Crow on the Concept of Development in International Economic Law

Kevin Crow (Massachusetts Institute of Technology – Asia School of Business; Martin Luther University of Halle-Wittenberg) has posted The Concept of ‘Development’ in International Economic Law: Three Definitions and an Inquiry Into Origin on SSRN.  Here is the abstract:

The language of “development” pervades modern international law, yet the concept itself remains strikingly undertheorized in international legal instruments. This article investigates the meaning, origin, and migration of “development” in international economic law (IEL), arguing that the term carries embedded assumptions inherited from a specifically Western, post-Enlightenment view of history as linear and teleological. Drawing on the work of Gilbert Rist, Bruno Latour, Andrew Lang, and others, the paper first traces the philosophical genealogy of “development” from Aristotle and Ibn Khaldun—who conceived of historical change as cyclical—through Augustine, Descartes, Rousseau, Spencer, and Smith, whose writings reframed development as a continuous and necessary trajectory culminating in the “developed” Western state. It then examines how this construct was codified through the post-WWII Bretton Woods institutions and the International Bill of Rights.

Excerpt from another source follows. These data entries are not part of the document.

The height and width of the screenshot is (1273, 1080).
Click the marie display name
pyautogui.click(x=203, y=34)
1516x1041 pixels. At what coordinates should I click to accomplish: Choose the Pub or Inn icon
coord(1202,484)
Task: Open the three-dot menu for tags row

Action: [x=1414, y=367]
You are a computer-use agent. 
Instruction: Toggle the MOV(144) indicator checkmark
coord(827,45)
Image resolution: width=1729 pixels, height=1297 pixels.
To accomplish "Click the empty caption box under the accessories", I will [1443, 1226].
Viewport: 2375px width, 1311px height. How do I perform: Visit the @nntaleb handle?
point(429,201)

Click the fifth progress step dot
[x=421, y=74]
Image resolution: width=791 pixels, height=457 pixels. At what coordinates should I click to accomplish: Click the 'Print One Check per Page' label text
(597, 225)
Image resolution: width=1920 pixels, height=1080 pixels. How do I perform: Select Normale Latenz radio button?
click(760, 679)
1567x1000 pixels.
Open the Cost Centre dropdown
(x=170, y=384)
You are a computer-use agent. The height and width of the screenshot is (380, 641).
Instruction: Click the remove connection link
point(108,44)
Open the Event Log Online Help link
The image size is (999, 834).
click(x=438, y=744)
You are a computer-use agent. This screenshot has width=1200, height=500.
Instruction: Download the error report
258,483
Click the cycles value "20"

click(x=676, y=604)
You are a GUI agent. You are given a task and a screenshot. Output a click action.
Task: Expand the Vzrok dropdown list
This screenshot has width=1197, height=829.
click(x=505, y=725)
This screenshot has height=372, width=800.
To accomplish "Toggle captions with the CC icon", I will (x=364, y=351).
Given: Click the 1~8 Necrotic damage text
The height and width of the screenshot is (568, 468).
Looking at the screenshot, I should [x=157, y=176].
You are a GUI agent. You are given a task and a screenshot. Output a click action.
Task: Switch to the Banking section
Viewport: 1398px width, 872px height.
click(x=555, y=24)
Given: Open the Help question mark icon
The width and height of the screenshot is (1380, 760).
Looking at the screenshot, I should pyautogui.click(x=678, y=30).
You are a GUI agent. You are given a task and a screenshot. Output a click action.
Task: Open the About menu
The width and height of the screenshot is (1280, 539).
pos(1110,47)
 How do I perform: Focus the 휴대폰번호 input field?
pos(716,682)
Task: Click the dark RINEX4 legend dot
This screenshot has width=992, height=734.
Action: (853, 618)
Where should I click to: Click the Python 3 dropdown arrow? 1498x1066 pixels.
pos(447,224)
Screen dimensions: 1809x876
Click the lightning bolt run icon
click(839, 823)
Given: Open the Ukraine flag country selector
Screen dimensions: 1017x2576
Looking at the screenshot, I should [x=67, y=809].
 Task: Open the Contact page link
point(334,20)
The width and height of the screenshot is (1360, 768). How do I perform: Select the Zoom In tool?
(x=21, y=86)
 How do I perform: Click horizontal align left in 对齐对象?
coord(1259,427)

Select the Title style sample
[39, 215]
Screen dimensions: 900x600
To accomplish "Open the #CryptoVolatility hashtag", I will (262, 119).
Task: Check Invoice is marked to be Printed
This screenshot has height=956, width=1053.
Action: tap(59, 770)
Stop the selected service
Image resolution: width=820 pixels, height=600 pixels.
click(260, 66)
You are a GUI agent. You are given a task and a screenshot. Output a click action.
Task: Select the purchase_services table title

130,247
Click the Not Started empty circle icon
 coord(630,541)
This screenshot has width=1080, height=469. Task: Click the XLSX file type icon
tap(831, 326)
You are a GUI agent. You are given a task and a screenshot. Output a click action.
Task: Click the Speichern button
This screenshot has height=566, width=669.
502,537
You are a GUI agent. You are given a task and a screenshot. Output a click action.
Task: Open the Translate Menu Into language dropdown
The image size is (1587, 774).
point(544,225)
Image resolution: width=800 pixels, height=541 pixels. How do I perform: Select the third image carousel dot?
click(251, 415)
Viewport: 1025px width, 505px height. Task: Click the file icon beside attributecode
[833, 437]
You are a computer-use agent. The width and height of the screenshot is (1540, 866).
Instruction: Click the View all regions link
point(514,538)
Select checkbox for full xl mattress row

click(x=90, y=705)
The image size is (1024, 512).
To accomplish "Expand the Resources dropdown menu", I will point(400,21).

The article’s central contribution is a close textual analysis of recent free trade agreements that parses out three distinct working definitions of “development” in IEL: (1) Development as a Context (e.g., sustainable development), (2) Development as Creation/Improvement (the bettering of conditions, institutions, or trade), and (3) Development as a Hierarchy (an ordering of states by relative power and capacity). Using the Trans-Pacific Partnership as a baseline, the paper compares deployments of these definitions across FTAs spanning both developed and developing parties (TPP, NAFTA, EU-Vietnam) and FTAs among developed parties only (CETA, EU-Singapore, TTIP).

Engaging Andrew Lang’s open question of whether “development” emerged from within IEL or was imposed upon it from human rights law, the paper concludes that the answer is “both”: Development as Context and Development as Creation/Improvement migrated into IEL from human rights instruments, whereas Development as a Hierarchy—deployed almost exclusively by powerful states toward less-powerful ones—emerged from within IEL itself.